Work task:
Copy out the passage below on the process apparatus clusters word for word, from start to finish.

Given text:
The cluster C3 includes the normal-pressure process apparatuses A3 to A7. The normal-pressure process apparatuses A3 to A7 can be apparatuses used for a lithography step. For example, the normal-pressure process apparatus A3 can be a resin (photoresist) application apparatus, the normal-pressure process apparatus A4 can be a pre-baking apparatus, the normal-pressure process apparatus A5 can be a light-exposure apparatus, the normal-pressure process apparatus A6 can be a developing apparatus, the normal-pressure process apparatus A7 can be a post-baking apparatus. Alternatively, the normal-pressure process apparatus A5 may be a nanoimprint apparatus.

<Cluster C4>

The cluster C4 includes the vacuum process apparatuses V5 and V6. The vacuum process apparatus V5 can be a dry etching apparatus for forming the EL layer 112R. The vacuum process apparatus V6 can be an ashing apparatus for removing a resist mask.

<Cluster C5>

The cluster C5 includes the normal-pressure process apparatuses A8 and A9. The normal-pressure process apparatus A8 can be a cleaning apparatus, and the normal-pressure process apparatus A9 can be a baking apparatus. In the cluster C5, a cleaning step prior to deposition of the EL film 112Gf is performed.

Source data:
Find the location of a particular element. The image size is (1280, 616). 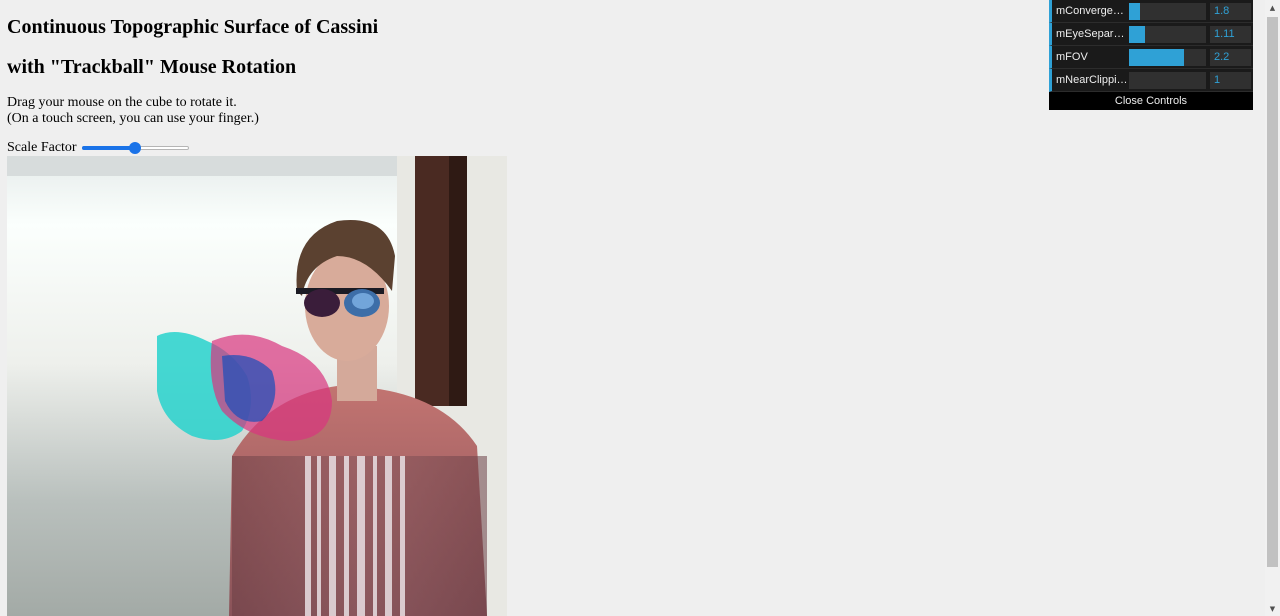

triangle-up-icon: ▲ is located at coordinates (1272, 8).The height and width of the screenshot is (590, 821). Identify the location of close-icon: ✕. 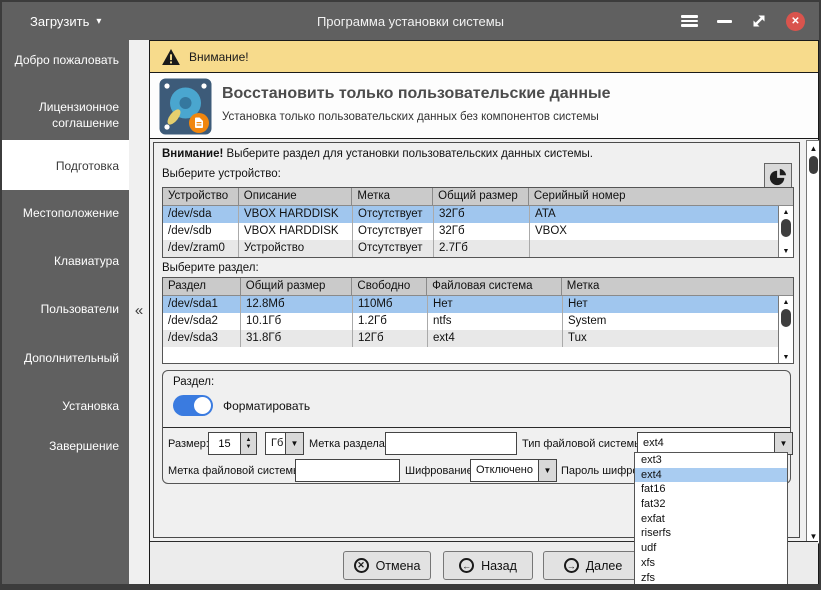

Task output:
The cluster C3 includes the normal-pressure process apparatuses A3 to A7. The normal-pressure process apparatuses A3 to A7 can be apparatuses used for a lithography step. For example, the normal-pressure process apparatus A3 can be a resin (photoresist) application apparatus, the normal-pressure process apparatus A4 can be a pre-baking apparatus, the normal-pressure process apparatus A5 can be a light-exposure apparatus, the normal-pressure process apparatus A6 can be a developing apparatus, the normal-pressure process apparatus A7 can be a post-baking apparatus. Alternatively, the normal-pressure process apparatus A5 may be a nanoimprint apparatus.

<Cluster C4>

The cluster C4 includes the vacuum process apparatuses V5 and V6. The vacuum process apparatus V5 can be a dry etching apparatus for forming the EL layer 112R. The vacuum process apparatus V6 can be an ashing apparatus for removing a resist mask.

<Cluster C5>

The cluster C5 includes the normal-pressure process apparatuses A8 and A9. The normal-pressure process apparatus A8 can be a cleaning apparatus, and the normal-pressure process apparatus A9 can be a baking apparatus. In the cluster C5, a cleaning step prior to deposition of the EL film 112Gf is performed.